* _Work order_: Exactly the lines from the one with "Task: Open the help question mark icon" through the end of the records below are to be output, the first and last included, and no others.

* _Material shown_:
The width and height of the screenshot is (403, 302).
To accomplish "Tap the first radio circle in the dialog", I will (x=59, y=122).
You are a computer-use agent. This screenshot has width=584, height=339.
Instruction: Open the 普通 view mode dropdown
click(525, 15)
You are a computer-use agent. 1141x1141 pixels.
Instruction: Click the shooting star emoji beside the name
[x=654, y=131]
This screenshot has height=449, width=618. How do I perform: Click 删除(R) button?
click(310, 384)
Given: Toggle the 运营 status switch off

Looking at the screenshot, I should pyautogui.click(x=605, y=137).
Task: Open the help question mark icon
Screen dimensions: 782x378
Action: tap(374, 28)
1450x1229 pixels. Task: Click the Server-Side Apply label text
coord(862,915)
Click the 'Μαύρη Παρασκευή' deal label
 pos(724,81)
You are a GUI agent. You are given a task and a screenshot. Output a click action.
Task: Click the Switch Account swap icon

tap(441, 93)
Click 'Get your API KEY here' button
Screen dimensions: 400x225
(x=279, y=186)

* _Your solution_:
Task: Open the help question mark icon
Screen dimensions: 782x378
Action: tap(374, 28)
1450x1229 pixels. Task: Click the Server-Side Apply label text
coord(862,915)
Click the 'Μαύρη Παρασκευή' deal label
 pos(724,81)
You are a GUI agent. You are given a task and a screenshot. Output a click action.
Task: Click the Switch Account swap icon

tap(441, 93)
Click 'Get your API KEY here' button
Screen dimensions: 400x225
(x=279, y=186)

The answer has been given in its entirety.